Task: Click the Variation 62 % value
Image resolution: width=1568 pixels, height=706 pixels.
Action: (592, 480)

* * *

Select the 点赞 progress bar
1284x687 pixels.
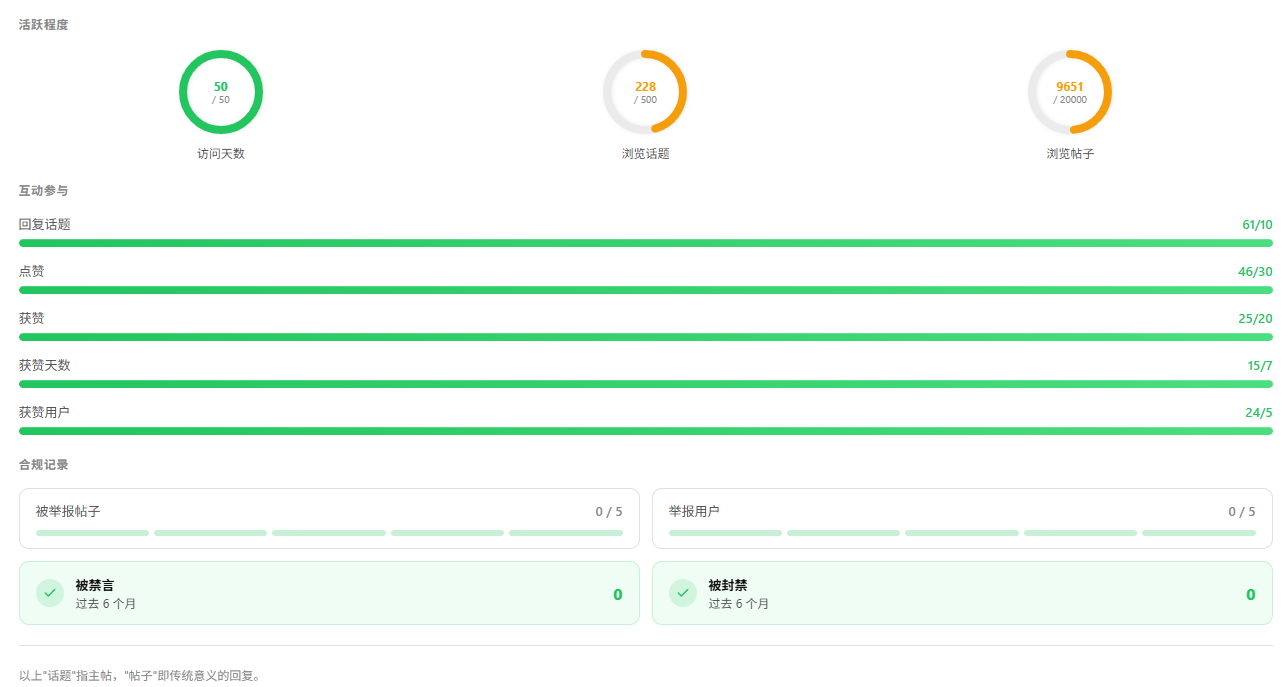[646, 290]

_Direction_
Count how many lines in the listing contain the string "pixels", matching case exactly. Give only the number.

_Response to this exercise_
2